Texte choisi
———

L'ordre mondial chamboulé.
Après avoir bouleversé l’ordre mondial, les institutions américaines et les relations des Etats-Unis avec la plupart de leurs partenaires en seulement un mois et demi, Donald Trump ne compte pas ralentir la cadence : devant le Congrès américain, il a martelé sa volonté de poursuivre son jeu de chamboule-tout. Le président américain a vanté sa guerre commerciale, renouvelé ses revendications sur le canal de Panama et le Groenland, attaqué son prédécesseur, et insisté sur la guerre culturelle aux Etats-Unis. Alors que le relèvement des droits de douanes américaines fait vaciller les marchés et que les entreprises redoutent un effet inflationniste, il a reconnu que ses offensives commerciales contre de nombreux pays allaient causer « quelques perturbations ». Les experts redoutent surtout un choc majeur pour l’économie mondiale. L’histoire ne se répète pas, mais les mêmes causes produisent toujours les mêmes effets et la situation créée par Trump rappelle furieusement celle qui a produit la crise de 1929, quand Hoover a déclenché la guerre protectionniste.
Sa nouvelle connivence avec Poutine, qui jetterait l’Ukraine dans les bras du dictateur russe, l’épisode ignoble du bureau ovale où il s’en est pris avec Vance, à Zelenski venu pourtant avec de bonnes intentions, la suspension de l’aide américaine et l’arrêt du renseignement mis à la disposition de l’armée ukrainienne, le vote à l’ONU avec la Russie et la Corée du nord d’une résolution qui ne reconnait pas les frontières de l’état agressé, sont incompréhensibles et constituent une véritable trahison avec les alliés traditionnels des Etats-Unis.
Quelle boussole ?
Pour réagir efficacement aux multiples initiatives du président américain, il faudrait savoir où il veut aller. Il est temps de sortir de la trumpéfaction, cette forme de stupéfaction qui semblait s'être emparée des capitales européennes depuis l'arrivée au pouvoir de Donald Trump, et l’Europe réagit enfin. Il est urgent de savoir quelle est la vraie boussole de Trump. Certains avancent l’hypothèse de la création de l'environnement le plus favorable possible pour la Trump Organization - et donc la promotion immobilière. Ce qui expliquerait ses projets d'un Gaza transformé en Riviera et peut-être espère-t-il que l'empire Trump sera l'une des clés de la reconstruction de l'Ukraine.
Mais si vous avez écouté attentivement la dernière conférence de presse de Donald Trump, ce vendredi, vous aurez constaté que ce type n’est pas seulement imprévisible, il est totalement incohérent ! Sur le Canada, sur Gaza, sur la Russie, sur l’Iran, il se contredit, change d’avis, passe à autre chose, accuse ses prédécesseurs, ment grossièrement… La parole de l’Amérique est réduite à des mots sans suite, ce qui va générer, forcément, des catastrophes en chaine. Et pendant ce temps-là, Poutine bombarde l’Ukraine comme jamais… Et la vidéo de l’intervention de Claude Malhuret devant le Sénat français fait le buzz outre-Atlantique !
Il serait temps que le tourbillon de folie s’arrête et que les américains se réveillent.

———

Ensemble de tâches
**A.** Répondez à ces questions d'après le texte choisi.
(i) Devant quelle institution Donald Trump a-t-il martelé sa volonté de poursuivre son jeu de chamboule-tout ?
(ii) À quelle crise la situation créée par Trump est-elle comparée ?
(iii) Devant quelle assemblée Claude Malhuret est-il intervenu ?
**B.** D'après le texte choisi, comment l'hypothèse avancée par certains expliquerait-elle le projet d'un Gaza transformé en Riviera ? Répondez en une à trois phrases.
**C.** Indiquez si chacune de ces affirmations s'accorde avec le texte choisi. Répondez par oui ou par non, puis citez les mots du texte qui tranchent.
(i) Trump a admis que ses offensives commerciales provoqueraient des perturbations.
(ii) Le texte affirme que l'histoire se répète.
(iii) Zelenski était venu au bureau ovale avec de mauvaises intentions.
Le matériel qui suit n'a aucun lien avec le texte choisi.

———

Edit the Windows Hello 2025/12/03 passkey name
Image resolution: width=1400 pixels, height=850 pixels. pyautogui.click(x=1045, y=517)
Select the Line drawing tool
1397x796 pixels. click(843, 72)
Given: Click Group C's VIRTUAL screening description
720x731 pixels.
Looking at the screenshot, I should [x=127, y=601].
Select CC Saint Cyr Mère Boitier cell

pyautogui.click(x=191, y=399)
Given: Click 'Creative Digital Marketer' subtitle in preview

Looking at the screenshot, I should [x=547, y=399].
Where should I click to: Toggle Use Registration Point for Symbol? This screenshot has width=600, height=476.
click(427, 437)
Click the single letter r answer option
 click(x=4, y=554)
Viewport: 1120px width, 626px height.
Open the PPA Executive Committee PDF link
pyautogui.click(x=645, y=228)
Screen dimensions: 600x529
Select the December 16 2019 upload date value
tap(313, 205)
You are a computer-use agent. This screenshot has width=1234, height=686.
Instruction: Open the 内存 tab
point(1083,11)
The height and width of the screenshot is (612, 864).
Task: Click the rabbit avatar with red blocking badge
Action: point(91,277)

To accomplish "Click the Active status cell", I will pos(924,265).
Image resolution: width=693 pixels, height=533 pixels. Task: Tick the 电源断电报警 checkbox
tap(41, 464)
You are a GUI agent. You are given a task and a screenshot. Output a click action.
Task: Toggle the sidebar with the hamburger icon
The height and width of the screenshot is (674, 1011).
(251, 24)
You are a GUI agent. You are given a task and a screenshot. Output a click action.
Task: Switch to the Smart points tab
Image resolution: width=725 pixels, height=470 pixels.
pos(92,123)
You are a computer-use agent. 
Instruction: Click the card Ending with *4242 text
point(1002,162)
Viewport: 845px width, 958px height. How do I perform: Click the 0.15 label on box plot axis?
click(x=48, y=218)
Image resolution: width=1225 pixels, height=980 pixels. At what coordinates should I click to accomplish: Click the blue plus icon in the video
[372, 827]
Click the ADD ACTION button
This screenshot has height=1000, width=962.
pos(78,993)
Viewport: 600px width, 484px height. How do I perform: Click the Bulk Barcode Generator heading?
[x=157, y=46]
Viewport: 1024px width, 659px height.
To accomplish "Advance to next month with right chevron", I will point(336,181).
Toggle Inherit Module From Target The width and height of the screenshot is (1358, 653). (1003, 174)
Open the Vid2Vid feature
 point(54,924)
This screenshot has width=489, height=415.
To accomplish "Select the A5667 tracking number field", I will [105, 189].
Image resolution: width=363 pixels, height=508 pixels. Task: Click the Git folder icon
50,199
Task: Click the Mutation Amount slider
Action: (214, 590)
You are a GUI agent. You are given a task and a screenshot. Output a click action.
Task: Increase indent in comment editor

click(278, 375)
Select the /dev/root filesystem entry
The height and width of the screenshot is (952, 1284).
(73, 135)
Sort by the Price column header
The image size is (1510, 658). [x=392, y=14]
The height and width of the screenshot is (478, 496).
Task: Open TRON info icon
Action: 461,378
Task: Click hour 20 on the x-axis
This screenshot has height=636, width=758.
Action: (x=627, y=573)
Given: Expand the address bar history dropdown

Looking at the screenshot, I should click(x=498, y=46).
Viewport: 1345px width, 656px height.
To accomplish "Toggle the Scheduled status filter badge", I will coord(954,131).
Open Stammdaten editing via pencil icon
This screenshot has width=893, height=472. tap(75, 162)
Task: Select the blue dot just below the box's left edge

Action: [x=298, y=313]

———

Réponses par tâche
**A.**
(i) Devant le Congrès américain.
(ii) À la crise de 1929.
(iii) Devant le Sénat français.

**B.** Selon cette hypothèse, Trump chercherait à créer l'environnement le plus favorable possible pour la Trump Organization, et donc pour la promotion immobilière. C'est ce but qui expliquerait son projet de transformer Gaza en Riviera.

**C.**
(i) Oui : « il a reconnu que ses offensives commerciales contre de nombreux pays allaient causer « quelques perturbations » ».
(ii) Non : « L’histoire ne se répète pas ».
(iii) Non : « à Zelenski venu pourtant avec de bonnes intentions ».